▸ What the exercise asks
Every line of the data must be retyped exactly as it stands.

[Start of section]

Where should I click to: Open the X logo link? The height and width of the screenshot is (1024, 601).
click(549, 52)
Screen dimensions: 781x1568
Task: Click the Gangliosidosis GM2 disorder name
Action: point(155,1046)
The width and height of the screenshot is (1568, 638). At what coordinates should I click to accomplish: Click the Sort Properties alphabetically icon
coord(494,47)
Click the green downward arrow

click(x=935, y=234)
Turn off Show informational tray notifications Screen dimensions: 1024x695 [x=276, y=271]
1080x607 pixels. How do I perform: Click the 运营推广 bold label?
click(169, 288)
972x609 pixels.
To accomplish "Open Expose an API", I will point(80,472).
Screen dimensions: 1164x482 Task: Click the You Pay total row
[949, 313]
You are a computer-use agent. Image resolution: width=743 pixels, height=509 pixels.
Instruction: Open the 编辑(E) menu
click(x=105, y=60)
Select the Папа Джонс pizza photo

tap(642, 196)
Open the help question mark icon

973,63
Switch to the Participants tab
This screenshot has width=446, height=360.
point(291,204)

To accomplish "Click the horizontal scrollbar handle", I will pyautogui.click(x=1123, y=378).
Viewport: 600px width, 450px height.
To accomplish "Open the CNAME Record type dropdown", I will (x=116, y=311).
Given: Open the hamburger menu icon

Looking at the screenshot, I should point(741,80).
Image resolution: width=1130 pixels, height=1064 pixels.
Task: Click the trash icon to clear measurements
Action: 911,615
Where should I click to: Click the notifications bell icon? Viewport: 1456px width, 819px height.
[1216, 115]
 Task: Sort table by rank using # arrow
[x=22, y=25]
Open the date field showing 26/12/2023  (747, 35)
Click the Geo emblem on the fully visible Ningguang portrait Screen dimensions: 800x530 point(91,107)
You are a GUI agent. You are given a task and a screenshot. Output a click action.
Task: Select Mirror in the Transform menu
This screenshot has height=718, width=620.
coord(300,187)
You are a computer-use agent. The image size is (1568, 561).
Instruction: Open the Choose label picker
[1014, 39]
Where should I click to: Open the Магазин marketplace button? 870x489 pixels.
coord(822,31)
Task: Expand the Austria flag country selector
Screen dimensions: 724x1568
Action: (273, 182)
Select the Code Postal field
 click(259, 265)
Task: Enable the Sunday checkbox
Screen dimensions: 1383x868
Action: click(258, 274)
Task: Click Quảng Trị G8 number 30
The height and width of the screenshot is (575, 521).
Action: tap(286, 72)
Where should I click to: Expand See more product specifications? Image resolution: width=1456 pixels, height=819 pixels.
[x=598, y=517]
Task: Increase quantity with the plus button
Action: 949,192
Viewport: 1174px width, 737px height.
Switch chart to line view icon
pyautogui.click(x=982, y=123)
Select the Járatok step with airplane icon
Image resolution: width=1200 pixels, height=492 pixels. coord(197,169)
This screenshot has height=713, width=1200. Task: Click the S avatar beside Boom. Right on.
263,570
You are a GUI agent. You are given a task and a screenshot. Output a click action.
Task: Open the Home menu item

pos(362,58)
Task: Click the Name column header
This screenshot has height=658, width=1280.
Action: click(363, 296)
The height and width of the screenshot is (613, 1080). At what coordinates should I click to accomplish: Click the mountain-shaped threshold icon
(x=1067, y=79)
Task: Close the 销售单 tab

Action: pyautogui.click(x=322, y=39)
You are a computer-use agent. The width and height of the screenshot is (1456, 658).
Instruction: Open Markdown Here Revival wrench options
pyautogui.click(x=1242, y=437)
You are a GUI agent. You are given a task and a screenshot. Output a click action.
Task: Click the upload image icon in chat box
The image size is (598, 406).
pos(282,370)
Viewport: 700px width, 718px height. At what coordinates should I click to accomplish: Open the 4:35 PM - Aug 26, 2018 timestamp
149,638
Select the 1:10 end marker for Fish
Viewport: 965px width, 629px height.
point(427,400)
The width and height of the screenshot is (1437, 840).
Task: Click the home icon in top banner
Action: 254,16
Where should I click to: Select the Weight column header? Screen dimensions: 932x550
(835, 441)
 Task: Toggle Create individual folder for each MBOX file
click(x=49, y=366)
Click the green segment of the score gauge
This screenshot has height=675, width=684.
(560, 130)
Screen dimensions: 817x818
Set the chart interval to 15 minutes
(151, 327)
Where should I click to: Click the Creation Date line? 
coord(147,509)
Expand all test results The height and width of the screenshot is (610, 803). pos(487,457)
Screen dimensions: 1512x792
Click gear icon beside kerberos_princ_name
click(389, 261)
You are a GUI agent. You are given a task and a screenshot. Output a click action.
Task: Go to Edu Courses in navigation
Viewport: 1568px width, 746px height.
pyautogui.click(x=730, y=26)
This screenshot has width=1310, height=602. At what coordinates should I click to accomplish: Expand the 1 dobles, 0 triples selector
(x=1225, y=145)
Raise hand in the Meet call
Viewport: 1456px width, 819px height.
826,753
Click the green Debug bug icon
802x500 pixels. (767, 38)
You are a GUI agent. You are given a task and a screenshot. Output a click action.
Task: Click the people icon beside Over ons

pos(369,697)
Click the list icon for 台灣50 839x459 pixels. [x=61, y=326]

[End of section]

▸ Result for this task
Where should I click to: Open the X logo link? The height and width of the screenshot is (1024, 601).
click(549, 52)
Screen dimensions: 781x1568
Task: Click the Gangliosidosis GM2 disorder name
Action: point(155,1046)
The width and height of the screenshot is (1568, 638). At what coordinates should I click to accomplish: Click the Sort Properties alphabetically icon
coord(494,47)
Click the green downward arrow

click(x=935, y=234)
Turn off Show informational tray notifications Screen dimensions: 1024x695 [x=276, y=271]
1080x607 pixels. How do I perform: Click the 运营推广 bold label?
click(169, 288)
972x609 pixels.
To accomplish "Open Expose an API", I will point(80,472).
Screen dimensions: 1164x482 Task: Click the You Pay total row
[949, 313]
You are a computer-use agent. Image resolution: width=743 pixels, height=509 pixels.
Instruction: Open the 编辑(E) menu
click(x=105, y=60)
Select the Папа Джонс pizza photo

tap(642, 196)
Open the help question mark icon

973,63
Switch to the Participants tab
This screenshot has width=446, height=360.
point(291,204)

To accomplish "Click the horizontal scrollbar handle", I will pyautogui.click(x=1123, y=378).
Viewport: 600px width, 450px height.
To accomplish "Open the CNAME Record type dropdown", I will (x=116, y=311).
Given: Open the hamburger menu icon

Looking at the screenshot, I should point(741,80).
Image resolution: width=1130 pixels, height=1064 pixels.
Task: Click the trash icon to clear measurements
Action: 911,615
Where should I click to: Click the notifications bell icon? Viewport: 1456px width, 819px height.
[1216, 115]
 Task: Sort table by rank using # arrow
[x=22, y=25]
Open the date field showing 26/12/2023  (747, 35)
Click the Geo emblem on the fully visible Ningguang portrait Screen dimensions: 800x530 point(91,107)
You are a GUI agent. You are given a task and a screenshot. Output a click action.
Task: Select Mirror in the Transform menu
This screenshot has height=718, width=620.
coord(300,187)
You are a computer-use agent. The image size is (1568, 561).
Instruction: Open the Choose label picker
[1014, 39]
Where should I click to: Open the Магазин marketplace button? 870x489 pixels.
coord(822,31)
Task: Expand the Austria flag country selector
Screen dimensions: 724x1568
Action: (273, 182)
Select the Code Postal field
 click(259, 265)
Task: Enable the Sunday checkbox
Screen dimensions: 1383x868
Action: click(258, 274)
Task: Click Quảng Trị G8 number 30
The height and width of the screenshot is (575, 521).
Action: tap(286, 72)
Where should I click to: Expand See more product specifications? Image resolution: width=1456 pixels, height=819 pixels.
[x=598, y=517]
Task: Increase quantity with the plus button
Action: 949,192
Viewport: 1174px width, 737px height.
Switch chart to line view icon
pyautogui.click(x=982, y=123)
Select the Járatok step with airplane icon
Image resolution: width=1200 pixels, height=492 pixels. coord(197,169)
This screenshot has height=713, width=1200. Task: Click the S avatar beside Boom. Right on.
263,570
You are a GUI agent. You are given a task and a screenshot. Output a click action.
Task: Open the Home menu item

pos(362,58)
Task: Click the Name column header
This screenshot has height=658, width=1280.
Action: click(363, 296)
The height and width of the screenshot is (613, 1080). At what coordinates should I click to accomplish: Click the mountain-shaped threshold icon
(x=1067, y=79)
Task: Close the 销售单 tab

Action: pyautogui.click(x=322, y=39)
You are a computer-use agent. The width and height of the screenshot is (1456, 658).
Instruction: Open Markdown Here Revival wrench options
pyautogui.click(x=1242, y=437)
You are a GUI agent. You are given a task and a screenshot. Output a click action.
Task: Click the upload image icon in chat box
The image size is (598, 406).
pos(282,370)
Viewport: 700px width, 718px height. At what coordinates should I click to accomplish: Open the 4:35 PM - Aug 26, 2018 timestamp
149,638
Select the 1:10 end marker for Fish
Viewport: 965px width, 629px height.
point(427,400)
The width and height of the screenshot is (1437, 840).
Task: Click the home icon in top banner
Action: 254,16
Where should I click to: Select the Weight column header? Screen dimensions: 932x550
(835, 441)
 Task: Toggle Create individual folder for each MBOX file
click(x=49, y=366)
Click the green segment of the score gauge
This screenshot has height=675, width=684.
(560, 130)
Screen dimensions: 817x818
Set the chart interval to 15 minutes
(151, 327)
Where should I click to: Click the Creation Date line? 
coord(147,509)
Expand all test results The height and width of the screenshot is (610, 803). pos(487,457)
Screen dimensions: 1512x792
Click gear icon beside kerberos_princ_name
click(389, 261)
You are a GUI agent. You are given a task and a screenshot. Output a click action.
Task: Go to Edu Courses in navigation
Viewport: 1568px width, 746px height.
pyautogui.click(x=730, y=26)
This screenshot has width=1310, height=602. At what coordinates should I click to accomplish: Expand the 1 dobles, 0 triples selector
(x=1225, y=145)
Raise hand in the Meet call
Viewport: 1456px width, 819px height.
826,753
Click the green Debug bug icon
802x500 pixels. (767, 38)
You are a GUI agent. You are given a task and a screenshot. Output a click action.
Task: Click the people icon beside Over ons

pos(369,697)
Click the list icon for 台灣50 839x459 pixels. [x=61, y=326]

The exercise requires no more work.